Crossover and scaling in a two-dimensional field-tuned superconductor

TL;DR

This paper proposes that the observed superconductor-metal transition in a 2D system is a crossover to an inhomogeneous weak superconductor state, with the true transition being a superconductor-insulator transition described by a diluted XY model.

Contribution

It introduces a new interpretation of the superconductor-metal transition as a crossover and suggests the superconductor-insulator transition is governed by a diluted XY model.

Findings

The apparent first order transition is a crossover, not a true phase transition.

The true transition is a superconductor-insulator transition in a diluted XY model.

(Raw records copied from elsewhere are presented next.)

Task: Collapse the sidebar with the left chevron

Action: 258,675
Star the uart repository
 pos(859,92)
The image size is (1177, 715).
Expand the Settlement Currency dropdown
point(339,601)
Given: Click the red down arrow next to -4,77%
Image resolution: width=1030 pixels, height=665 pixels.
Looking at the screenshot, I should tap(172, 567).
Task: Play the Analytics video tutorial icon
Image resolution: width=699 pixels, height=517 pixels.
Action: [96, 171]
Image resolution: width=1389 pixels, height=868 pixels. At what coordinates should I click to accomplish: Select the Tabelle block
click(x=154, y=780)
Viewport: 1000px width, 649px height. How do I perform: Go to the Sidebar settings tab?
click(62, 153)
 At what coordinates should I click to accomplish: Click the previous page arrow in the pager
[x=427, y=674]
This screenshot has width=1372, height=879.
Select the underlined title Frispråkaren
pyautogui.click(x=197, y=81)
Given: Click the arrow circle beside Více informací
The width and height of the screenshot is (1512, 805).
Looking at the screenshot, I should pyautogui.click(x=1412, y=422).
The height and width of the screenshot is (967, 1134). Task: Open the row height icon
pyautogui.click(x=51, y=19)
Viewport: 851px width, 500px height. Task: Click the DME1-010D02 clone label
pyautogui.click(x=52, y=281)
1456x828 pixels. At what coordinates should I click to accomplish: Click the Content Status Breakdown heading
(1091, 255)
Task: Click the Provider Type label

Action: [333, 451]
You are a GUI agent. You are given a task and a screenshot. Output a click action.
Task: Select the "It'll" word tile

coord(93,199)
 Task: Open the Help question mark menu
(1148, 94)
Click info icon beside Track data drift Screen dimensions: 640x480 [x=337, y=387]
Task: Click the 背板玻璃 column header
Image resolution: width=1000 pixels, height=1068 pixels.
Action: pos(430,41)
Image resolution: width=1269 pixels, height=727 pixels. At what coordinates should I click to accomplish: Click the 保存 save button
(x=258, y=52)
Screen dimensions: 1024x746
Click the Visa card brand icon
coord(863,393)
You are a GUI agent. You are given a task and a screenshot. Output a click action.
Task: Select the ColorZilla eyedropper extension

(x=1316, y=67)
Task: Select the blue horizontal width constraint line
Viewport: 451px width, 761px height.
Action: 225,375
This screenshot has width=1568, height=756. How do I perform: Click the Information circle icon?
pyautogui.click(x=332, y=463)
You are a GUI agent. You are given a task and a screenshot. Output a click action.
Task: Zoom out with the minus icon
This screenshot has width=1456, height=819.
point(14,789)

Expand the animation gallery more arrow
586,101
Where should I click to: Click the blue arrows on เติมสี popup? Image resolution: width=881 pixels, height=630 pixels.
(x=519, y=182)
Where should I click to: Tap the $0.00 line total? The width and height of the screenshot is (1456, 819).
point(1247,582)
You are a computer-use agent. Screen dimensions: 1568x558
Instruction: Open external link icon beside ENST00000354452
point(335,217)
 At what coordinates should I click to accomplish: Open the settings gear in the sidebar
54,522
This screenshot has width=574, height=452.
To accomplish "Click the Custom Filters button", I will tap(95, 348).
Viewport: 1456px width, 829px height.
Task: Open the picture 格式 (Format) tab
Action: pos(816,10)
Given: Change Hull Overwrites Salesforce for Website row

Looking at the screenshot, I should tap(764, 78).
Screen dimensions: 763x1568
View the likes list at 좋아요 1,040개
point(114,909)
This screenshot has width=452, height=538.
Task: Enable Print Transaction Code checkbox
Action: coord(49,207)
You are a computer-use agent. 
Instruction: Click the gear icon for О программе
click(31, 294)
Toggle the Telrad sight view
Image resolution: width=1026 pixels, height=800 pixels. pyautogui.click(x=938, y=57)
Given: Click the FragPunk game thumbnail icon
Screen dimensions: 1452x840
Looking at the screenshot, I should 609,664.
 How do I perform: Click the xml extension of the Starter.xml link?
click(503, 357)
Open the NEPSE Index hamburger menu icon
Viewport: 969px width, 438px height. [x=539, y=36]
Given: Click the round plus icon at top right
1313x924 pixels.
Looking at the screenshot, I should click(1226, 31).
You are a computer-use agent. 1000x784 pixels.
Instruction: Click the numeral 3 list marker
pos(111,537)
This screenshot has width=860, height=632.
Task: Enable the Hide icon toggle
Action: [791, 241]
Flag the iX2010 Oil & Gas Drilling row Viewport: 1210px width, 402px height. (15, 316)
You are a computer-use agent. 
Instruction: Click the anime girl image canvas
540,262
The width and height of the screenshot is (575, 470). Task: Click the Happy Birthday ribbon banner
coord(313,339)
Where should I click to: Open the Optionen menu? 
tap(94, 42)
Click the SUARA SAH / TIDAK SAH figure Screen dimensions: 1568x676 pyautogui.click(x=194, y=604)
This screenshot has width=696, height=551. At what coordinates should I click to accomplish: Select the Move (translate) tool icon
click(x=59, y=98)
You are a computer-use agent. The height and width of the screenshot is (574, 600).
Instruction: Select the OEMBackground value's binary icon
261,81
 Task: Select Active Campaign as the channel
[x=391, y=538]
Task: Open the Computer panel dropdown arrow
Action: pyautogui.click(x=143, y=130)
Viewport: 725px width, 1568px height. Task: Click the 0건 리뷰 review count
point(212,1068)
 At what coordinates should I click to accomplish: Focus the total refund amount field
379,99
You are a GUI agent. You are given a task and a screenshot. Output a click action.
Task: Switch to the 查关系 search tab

Finite temperature resistivity scaling can be explained within this framework.

Abstract

Using an analysis similar to that of Imry and Wortis, it is shown that the apparent first order superconductor to metal transition, which has been claimed to exist at low values of the magnetic field in a two-dimensional field-tuned system at zero temperature,can be consistentlyinterpreted as a sharp crossover from a strong superconductor to an inhomogeneous state, which is a weak superconductor. The true zero-temperature superconductor to insulator transition within the inhomogenous state is conjectured to be that of randomly diluted XY model. An explaination of the observed finite temperature approximate scaling of resistivity close to the critical point is speculated within this model.